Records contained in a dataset
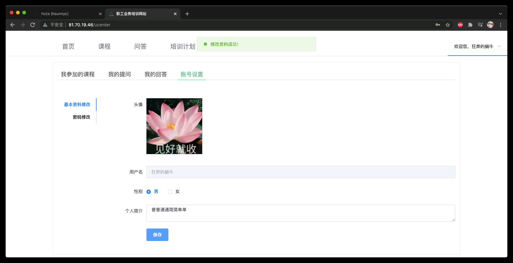Screen dimensions: 513x263
Task: Open the media control playlist icon
Action: [x=480, y=25]
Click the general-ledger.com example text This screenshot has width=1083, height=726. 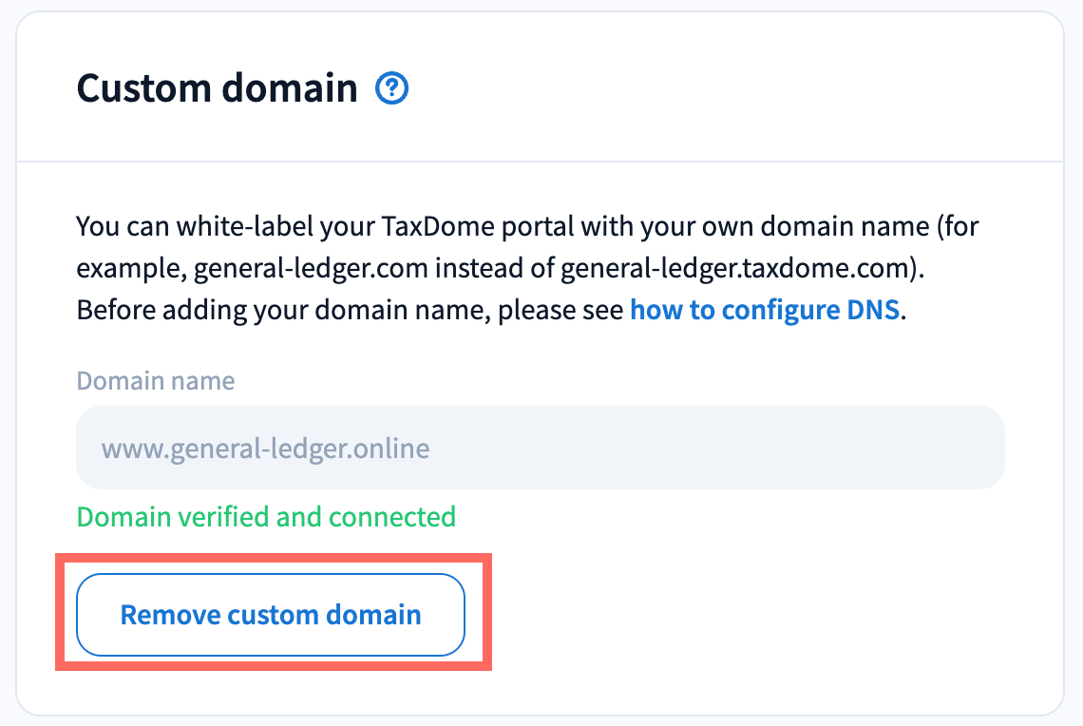pos(314,269)
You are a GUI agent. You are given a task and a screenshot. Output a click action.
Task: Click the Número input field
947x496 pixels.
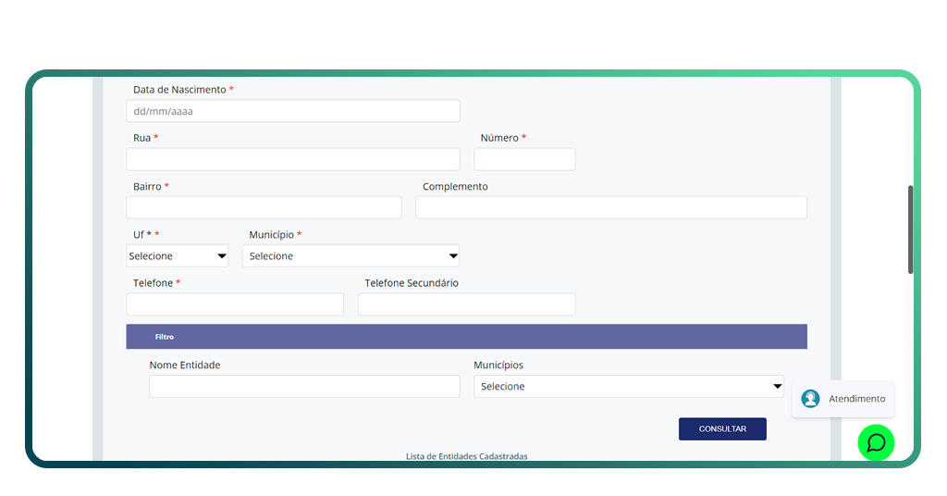coord(524,159)
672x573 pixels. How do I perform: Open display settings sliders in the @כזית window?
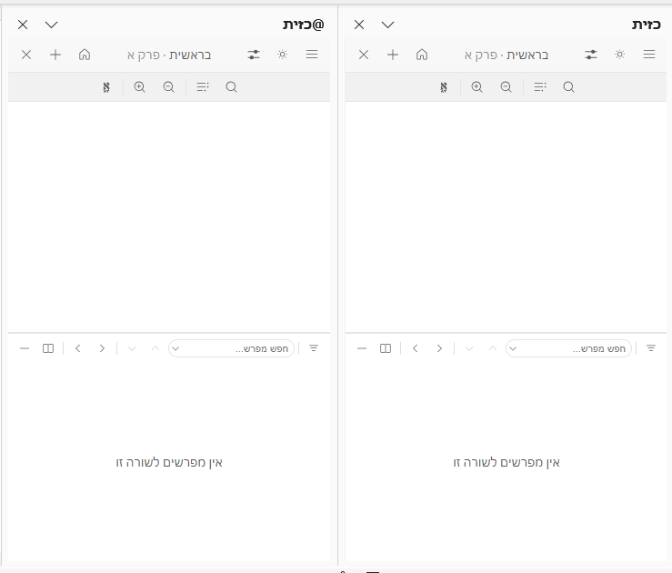(254, 55)
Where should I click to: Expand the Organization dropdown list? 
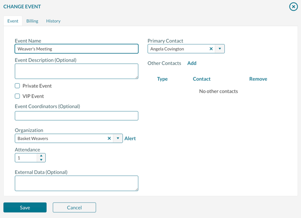(x=118, y=138)
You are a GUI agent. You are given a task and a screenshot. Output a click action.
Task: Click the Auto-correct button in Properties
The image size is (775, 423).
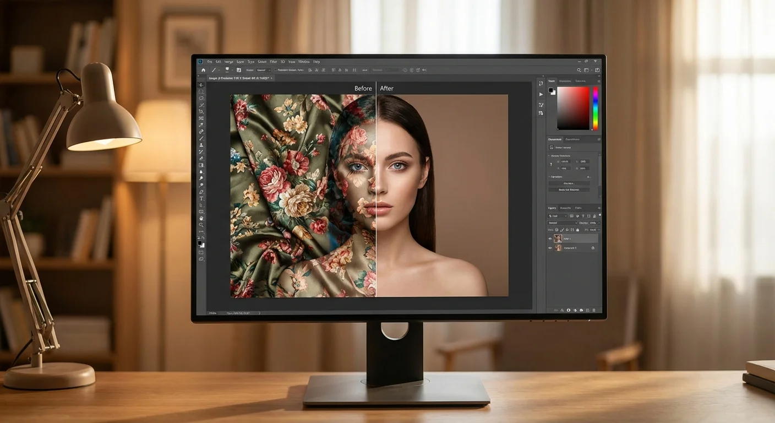(570, 183)
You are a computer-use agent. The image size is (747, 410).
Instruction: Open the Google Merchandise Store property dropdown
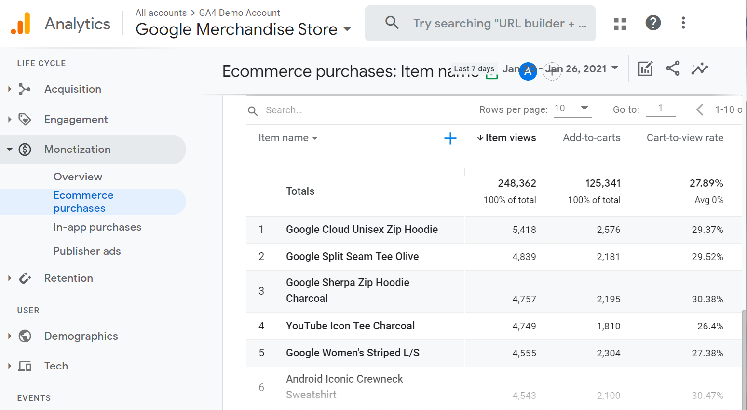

- ACTIVITY: The lines to repeat start at the one holding "Where should I" and run through the last line of the records above; write them out exactly, both ends included, but not the pictures.

- RESULT OF THE TASK:
Where should I click to: Expand the Organization dropdown list? 
(x=118, y=138)
You are a GUI agent. You are given a task and a screenshot. Output a click action.
Task: Click the Auto-correct button in Properties
The image size is (775, 423).
(570, 183)
You are a computer-use agent. The image size is (747, 410).
Instruction: Open the Google Merchandise Store property dropdown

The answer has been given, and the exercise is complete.